Pointing that out to Tom as he watched the assorted little brown birds – sparrows, juncos, a couple of wrens – take their morning dust baths in the backyard had Tom look at him askance, very much his are you going somewhere with these blindingly obvious insights face. Maverick shrugged, offering his own as blindingly obvious as it might be I’m still going to point it out for the sake of drawing attention to something I think is worth a moment of your time look. Tom sighed, dramatically put-upon, and took the kettle’s whistle as cue to move on with his life. Maverick stayed at the window a few more minutes, letting the sounds of Tom making tea score the bathing going on outside. Steeping the leaves, grooming tails. Getting mugs out, moving faster than the naked eye could see. Handing him a mug done as he liked, deciding they were clean enough and took off to see to their daily business. He was fairly sure they were the ones he’d spotted nesting at the western corner of the garage. In the mug, the milk and the malt were perfect, and he sipped it slowly.
For all that people had brought sparrows along with them and then decided they were too much trouble to deal with, the little birds seemed to be doing all right.
Maybe he could put a small fountain in by the hanger, one of those little bubblers nature centers liked to use. See what else came by when he was out there. Install some nesting boxes and bat boxes while he was at it, find out what bird species needed homes most and go about providing them.

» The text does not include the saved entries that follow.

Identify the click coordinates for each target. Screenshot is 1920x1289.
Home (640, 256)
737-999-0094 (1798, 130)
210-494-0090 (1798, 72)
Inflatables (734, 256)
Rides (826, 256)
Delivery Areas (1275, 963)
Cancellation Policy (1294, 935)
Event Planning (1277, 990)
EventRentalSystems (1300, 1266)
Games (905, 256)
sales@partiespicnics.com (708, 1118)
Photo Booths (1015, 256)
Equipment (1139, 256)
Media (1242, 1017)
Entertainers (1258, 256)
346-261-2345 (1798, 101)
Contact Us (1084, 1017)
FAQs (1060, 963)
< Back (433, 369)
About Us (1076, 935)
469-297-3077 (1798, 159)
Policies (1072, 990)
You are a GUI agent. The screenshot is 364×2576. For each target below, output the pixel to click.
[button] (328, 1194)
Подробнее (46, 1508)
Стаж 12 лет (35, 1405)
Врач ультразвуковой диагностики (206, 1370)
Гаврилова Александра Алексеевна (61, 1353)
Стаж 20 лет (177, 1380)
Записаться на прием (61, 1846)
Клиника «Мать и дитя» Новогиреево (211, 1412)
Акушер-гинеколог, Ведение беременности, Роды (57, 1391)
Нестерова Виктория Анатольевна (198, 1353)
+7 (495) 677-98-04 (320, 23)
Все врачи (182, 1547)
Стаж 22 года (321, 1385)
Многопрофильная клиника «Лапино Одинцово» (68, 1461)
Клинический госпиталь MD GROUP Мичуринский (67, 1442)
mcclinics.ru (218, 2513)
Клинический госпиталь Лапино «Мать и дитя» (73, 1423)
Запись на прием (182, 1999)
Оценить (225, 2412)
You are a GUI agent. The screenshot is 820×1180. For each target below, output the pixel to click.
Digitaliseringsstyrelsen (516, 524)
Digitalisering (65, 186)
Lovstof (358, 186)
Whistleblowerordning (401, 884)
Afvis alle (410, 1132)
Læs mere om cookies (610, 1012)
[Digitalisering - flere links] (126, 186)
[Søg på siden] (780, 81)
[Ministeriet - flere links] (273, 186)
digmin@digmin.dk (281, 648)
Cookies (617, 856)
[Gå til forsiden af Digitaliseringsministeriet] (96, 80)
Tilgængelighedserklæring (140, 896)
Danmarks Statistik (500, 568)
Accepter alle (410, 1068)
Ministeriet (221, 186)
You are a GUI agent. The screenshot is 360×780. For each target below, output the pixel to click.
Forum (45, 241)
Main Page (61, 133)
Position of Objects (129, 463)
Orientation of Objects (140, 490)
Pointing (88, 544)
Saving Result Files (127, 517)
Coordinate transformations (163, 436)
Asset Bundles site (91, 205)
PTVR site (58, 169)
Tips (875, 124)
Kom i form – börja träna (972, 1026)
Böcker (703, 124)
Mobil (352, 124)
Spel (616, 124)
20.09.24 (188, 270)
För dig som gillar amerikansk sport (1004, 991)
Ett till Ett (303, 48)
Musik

Not that city birds didn’t benefit from a safe place to sleep, either. He took another sip, thought a moment, and asked, “What do you think of pigeon racing?”
Tom didn’t answer with a silence that went far beyond simply getting the ingredients to cook them both breakfast. Maverick watched him warm up the beans and eggs in the skillet, sliced avocado on the side for himself and pico de gallo for Maverick with dark rye toast for them both, not quite full-on Mexi-Slavic but close thanks to the herbs he’d used in the beans. Finally, he asked, “In general?”
“As a hobby. Something to do with the days. Or just a coop for a flock, no racing, just birds.” Tom glanced up and went right back to the beans. Maverick kept going, “It’d have to be here, obviously – a coop out in the desert, they’d all get eaten in a matter of days. Here there’s still falcons, hawks, but they wouldn’t be nearly at much at risk.”
“Make sure they have a place to come home to,” Tom said, reading his mind as he set the plates on the table.
Maverick smiled. “The most important thing.”